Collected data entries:
(begin)

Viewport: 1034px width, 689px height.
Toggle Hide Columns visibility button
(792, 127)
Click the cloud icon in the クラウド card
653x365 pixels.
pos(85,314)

(end)

Stated task | Update the rows above by replacing "pixels" with "px" and leave everything else as it is.

The solution |
Viewport: 1034px width, 689px height.
Toggle Hide Columns visibility button
(792, 127)
Click the cloud icon in the クラウド card
653x365 px.
pos(85,314)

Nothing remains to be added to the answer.